A prepackaged arrangement permits companies to move through the court process more rapidly. Jackson Hewitt announced that it expects to emerge from bankruptcy in 45-60 days and sees no disruption in its day-to-day operations.
Jackson Hewitt earns most of its revenue through its franchises and tax preparation agreement with Wal-Mart Stores.
"This is a very important and positive day for Jackson Hewitt and its key constituents," stated Philip H. Sanford, president and chief executive officer of Jackson Hewitt. "The debt and interest rate burden we have carried in recent years has limited our potential and financial flexibility and, this will no longer be the case."
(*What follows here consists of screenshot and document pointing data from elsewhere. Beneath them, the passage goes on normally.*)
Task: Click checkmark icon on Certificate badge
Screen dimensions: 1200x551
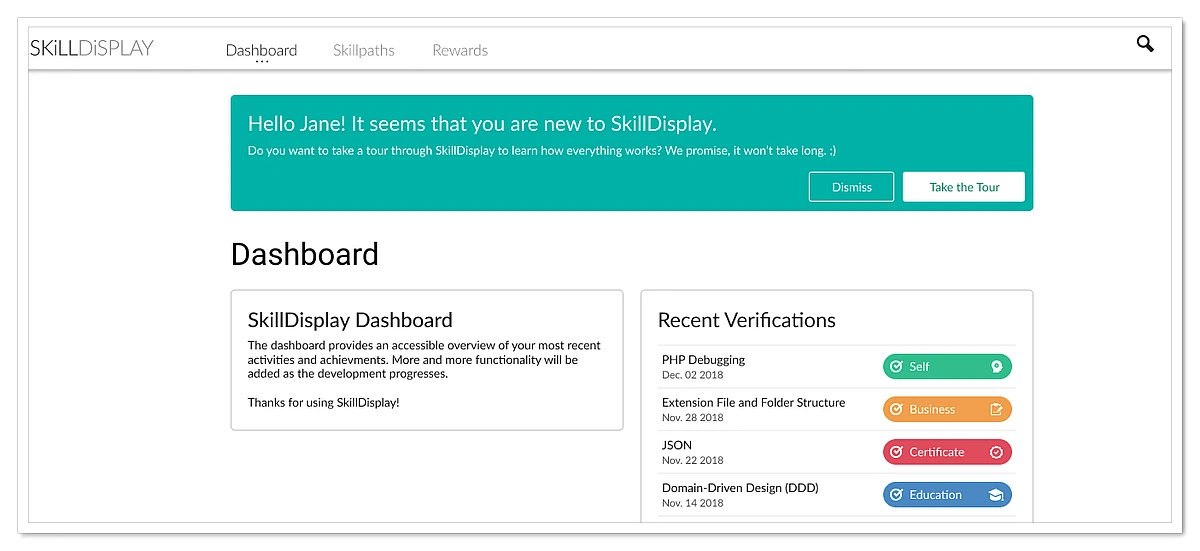Action: pyautogui.click(x=897, y=453)
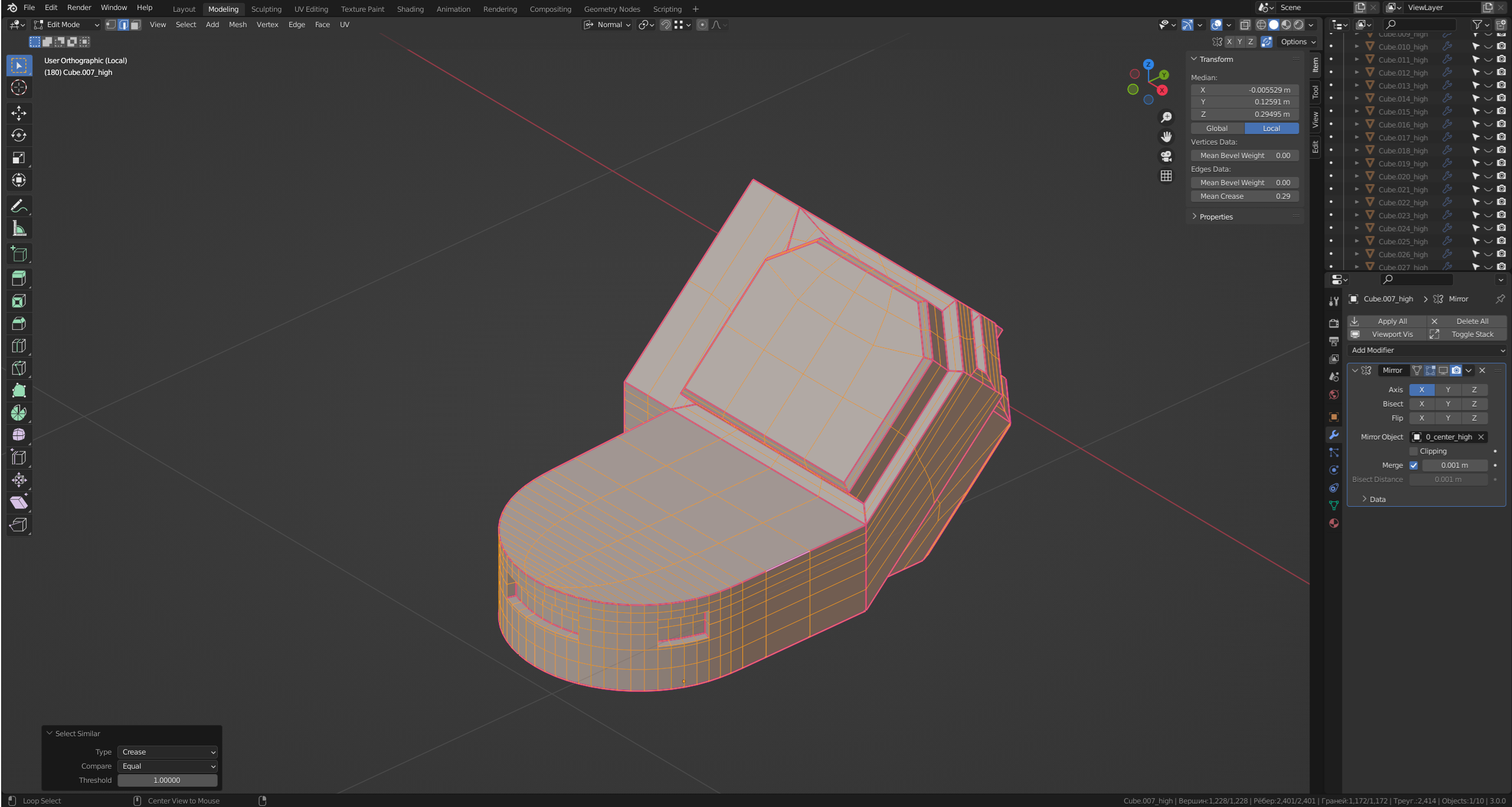The height and width of the screenshot is (807, 1512).
Task: Select the Cursor tool in the toolbar
Action: [19, 88]
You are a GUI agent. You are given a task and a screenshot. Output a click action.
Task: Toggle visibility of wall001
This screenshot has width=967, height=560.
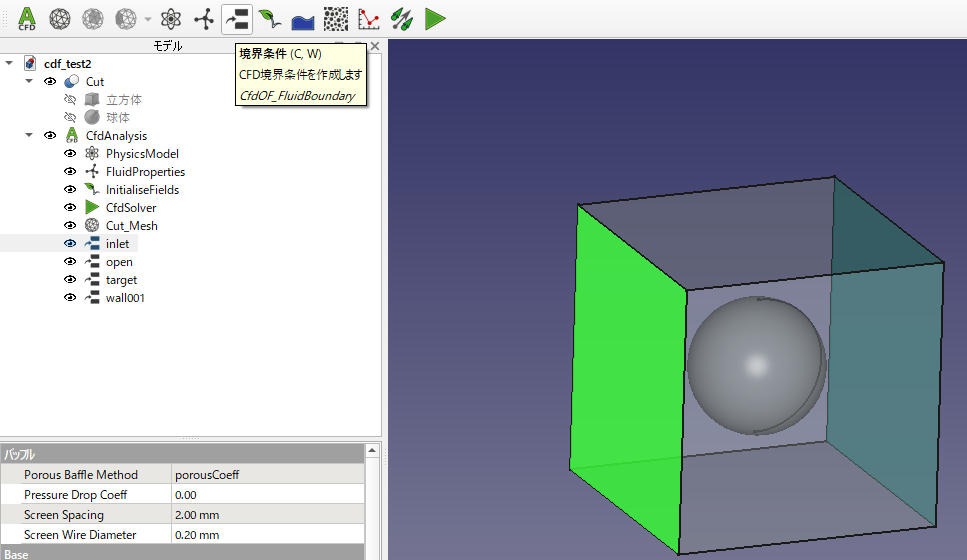click(70, 298)
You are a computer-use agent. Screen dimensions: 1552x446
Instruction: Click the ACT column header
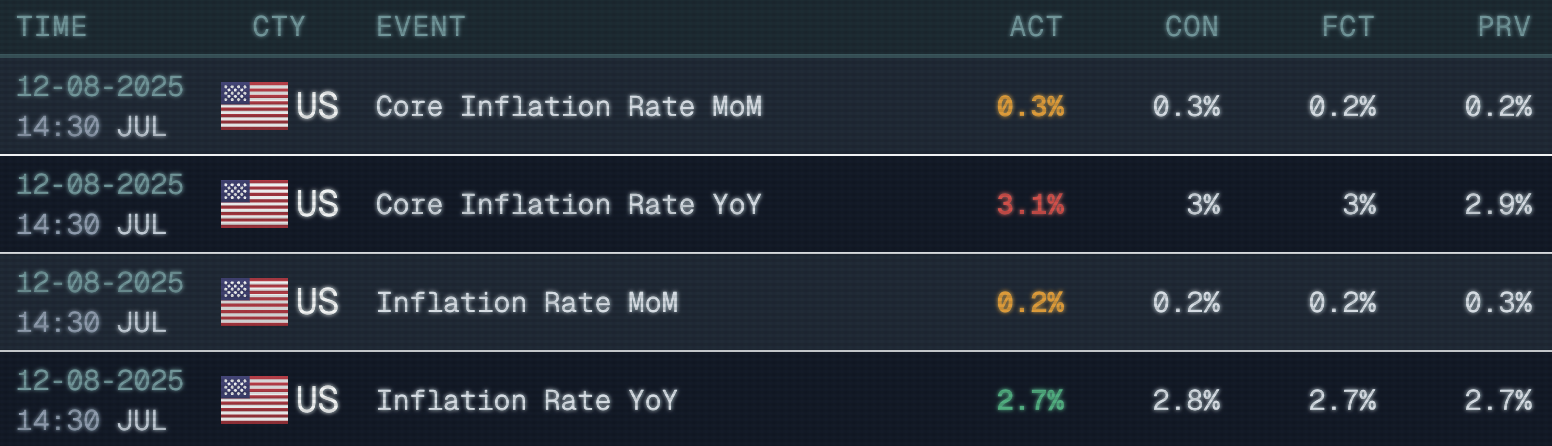pos(1036,27)
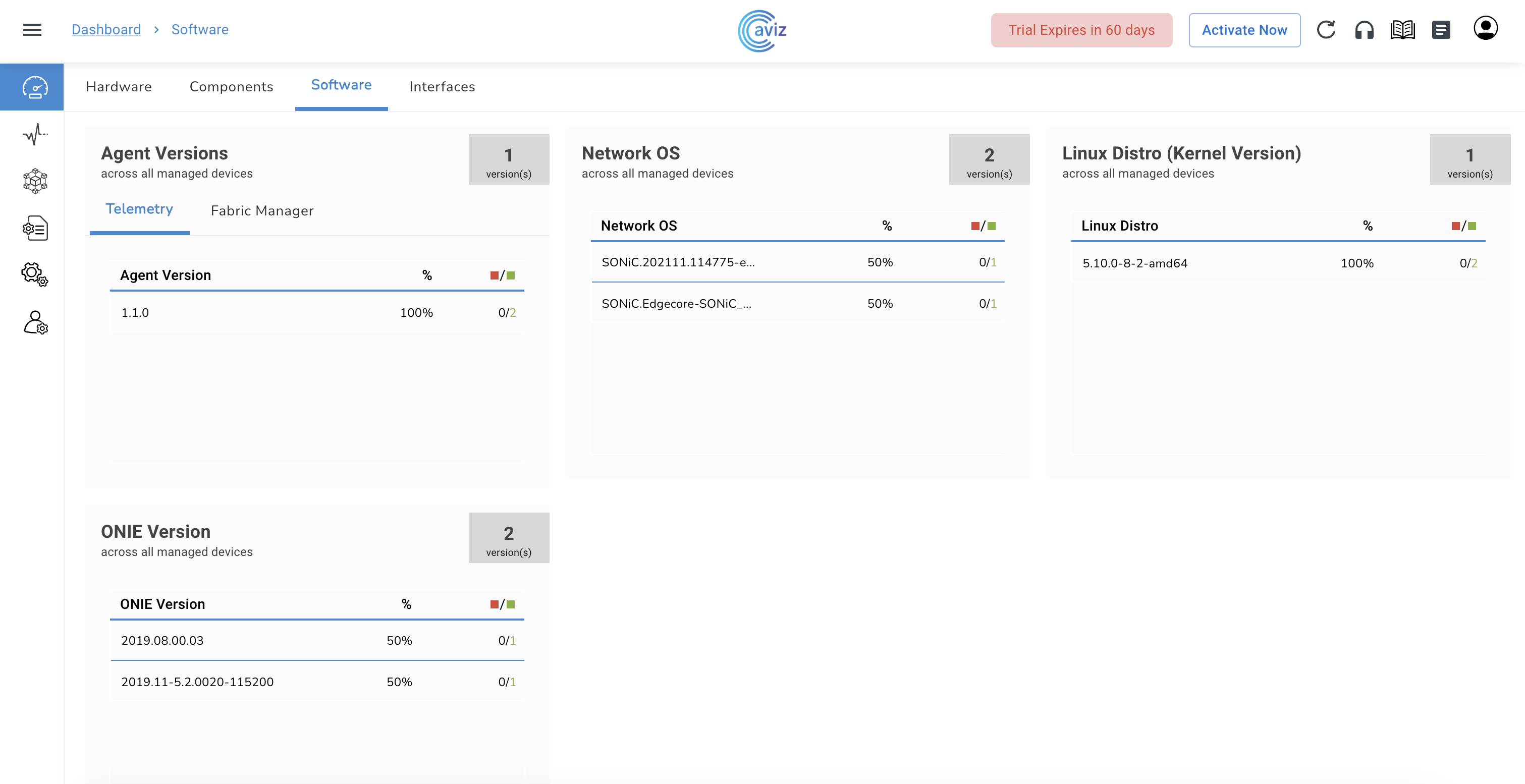Open the health pulse monitoring sidebar icon
This screenshot has width=1525, height=784.
[35, 134]
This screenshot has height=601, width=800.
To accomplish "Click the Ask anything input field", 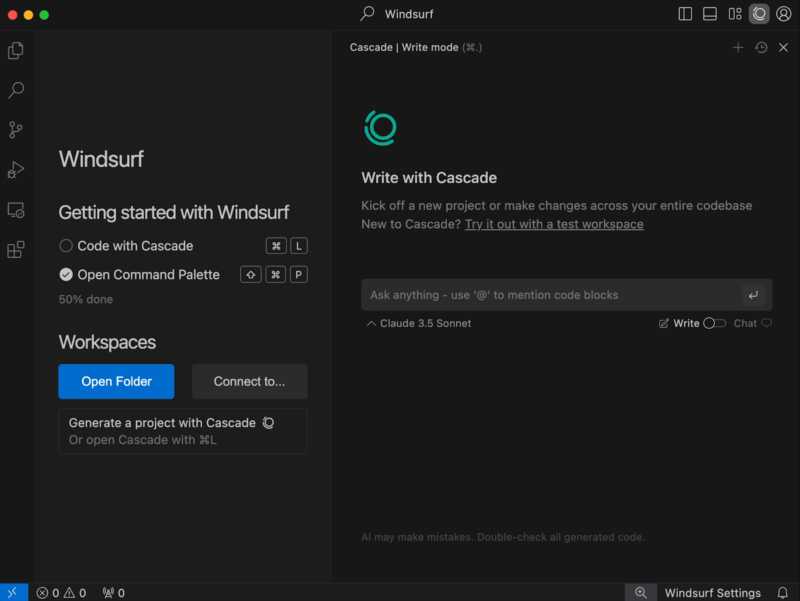I will click(x=550, y=295).
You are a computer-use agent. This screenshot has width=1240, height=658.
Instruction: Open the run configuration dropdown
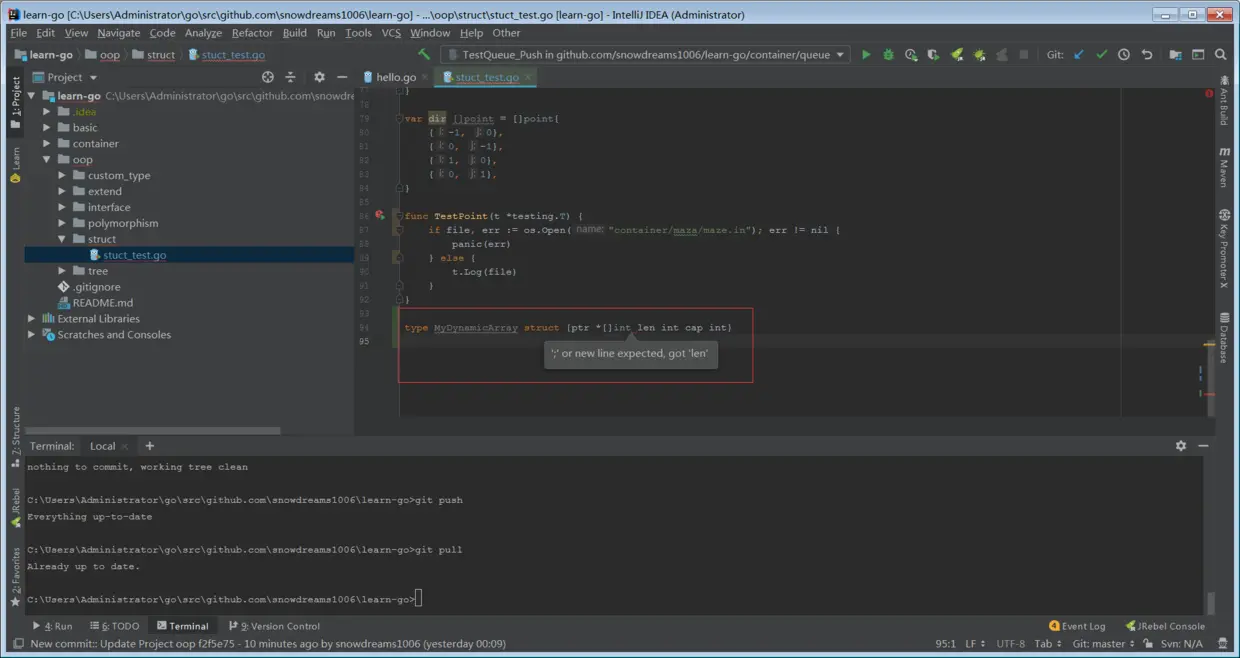pos(645,55)
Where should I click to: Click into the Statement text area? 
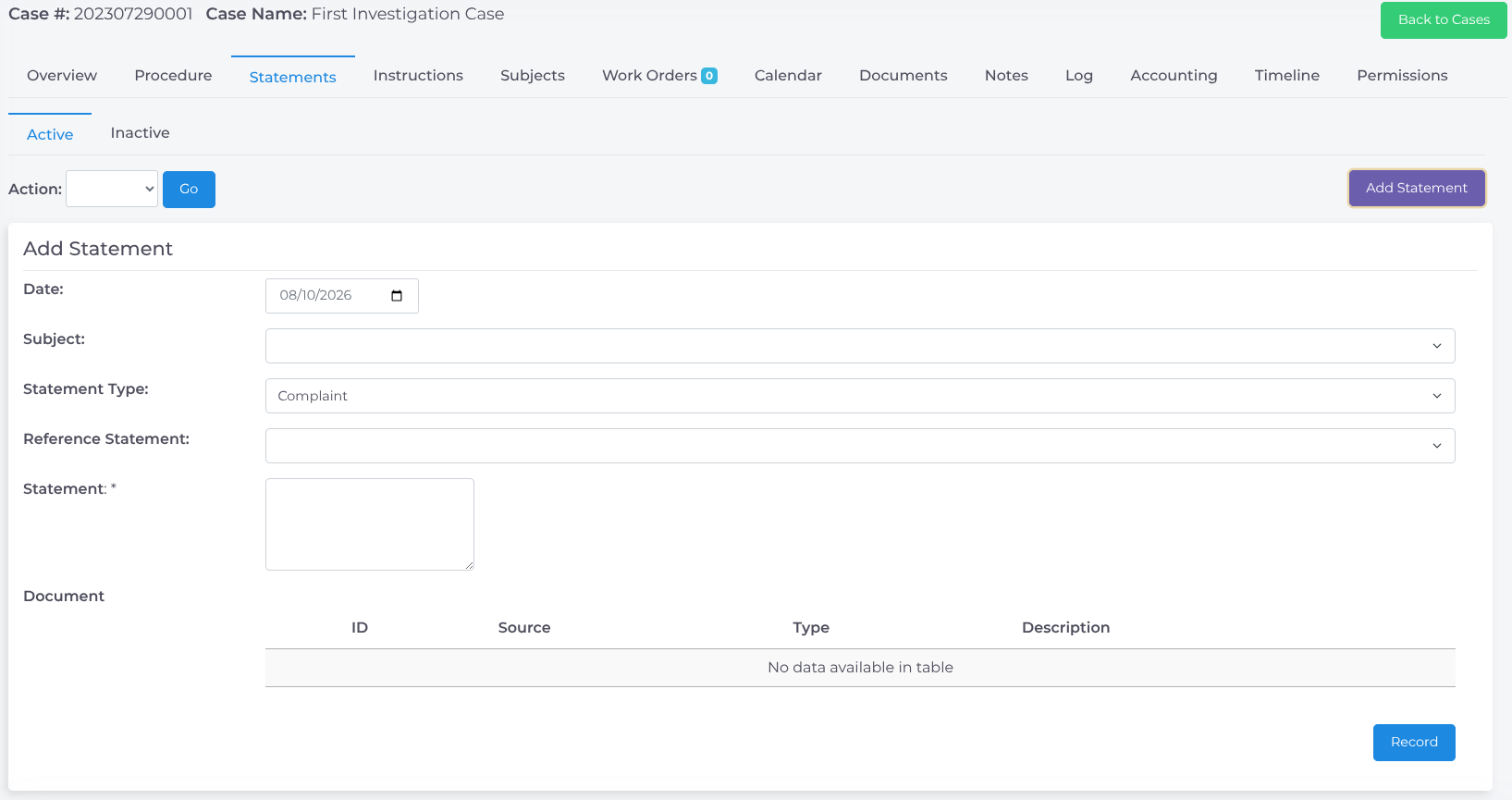(x=370, y=524)
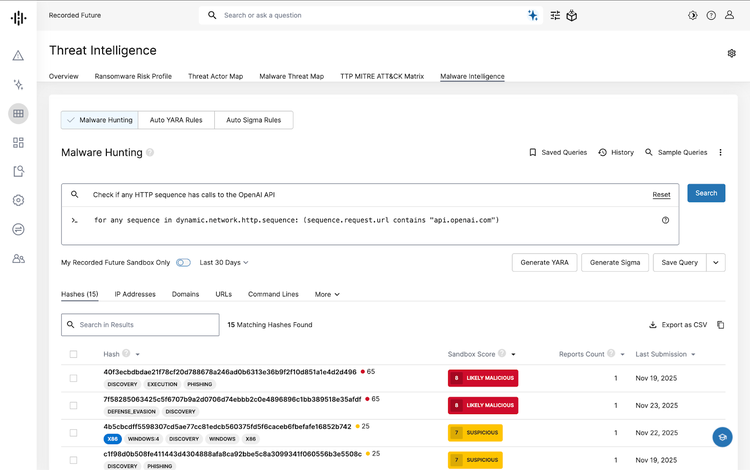Open the Threat Intelligence page settings gear
The width and height of the screenshot is (750, 470).
coord(731,53)
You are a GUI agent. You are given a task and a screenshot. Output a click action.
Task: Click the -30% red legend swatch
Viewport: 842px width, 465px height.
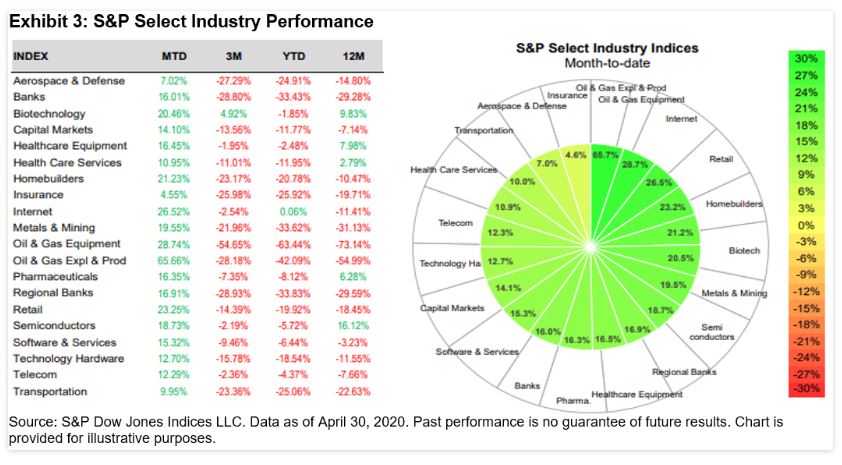pos(805,389)
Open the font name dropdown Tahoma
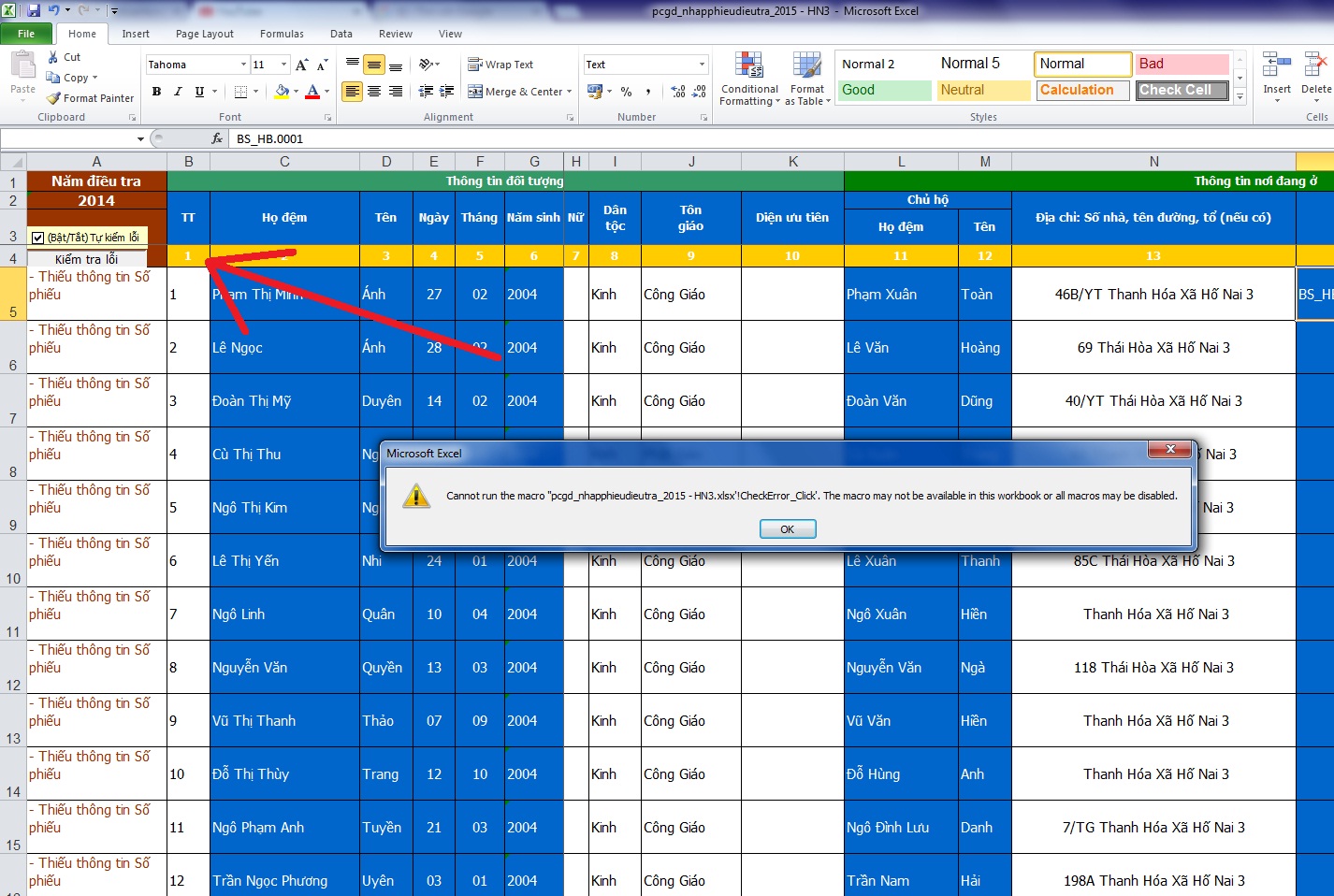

Jackson Hewitt's revenues declined sharply in 2010, when actions by the Internal Revenue Service (IRS) and the Federal Deposit Insurance Company (FDIC) effectively ended the company's ability to offer Refund Anticipation Loans (RALs). RALs are short-term, high interest loans made to taxpayers based on their expected refunds. According to court papers, Jackson Hewitt earned 22 percent of its 2010 revenue from these loans.
RALs became vulnerable as products for all of the tax preparation companies when the IRS announced in August 2010 that it would no longer issue a report called the debt indicator, which was used as an underwriting tool for RALs. Many banks that had provided the funds for these loans, including Chase, decided they were too risky and voluntarily withdrew from RAL programs.
In February 2011 the FDIC issued a Cease and Desist order against Republic Bancorp in Kentucky, one of the few remaining banks that backed RALs, and the bank that funded Jackson Hewitt's program. The FDIC detailed widespread legal violations in Republic's RAL program and proposed a $2 million civil money penalty to be imposed against Republic. By March, Jackson Hewitt's shares were worth pennies.
H&R Block and Liberty Tax Services, Jackson Hewitt's principal competitors, no longer offer RALs. Both companies continue to offer customers professional services in brick-and-mortar locations, but they are also working on adding online tax preparation options. Liberty offers clients access to its eSmart Tax product. H&R Block's November acquisition of the owner of Tax ACT has recently been challenged by the Justice Department which says the acquisition is anti-competitive.
Jackson Hewitt Inc. was founded by John Hewitt in 1986 as a franchiser of tax return preparation franchises. Hewitt left the company when Jackson Hewitt went public and was sold, and in 1997 created JTH Tax Inc., a corporation founded to develop tax preparation service businesses such as Liberty Tax Service. Hewitt currently serves as the President, chief executive officer, and chairman of Liberty Tax Service Inc.
Under the terms of the proposed plan, Jackson Hewitt's current secured lenders will receive their pro rata share of a new $100 million term loan and all of the equity in the reorganized company. The Company also anticipates entering into a new $115 million revolving credit facility. Jackson Hewitt's new equity will be privately held and all of its existing equity will be cancelled.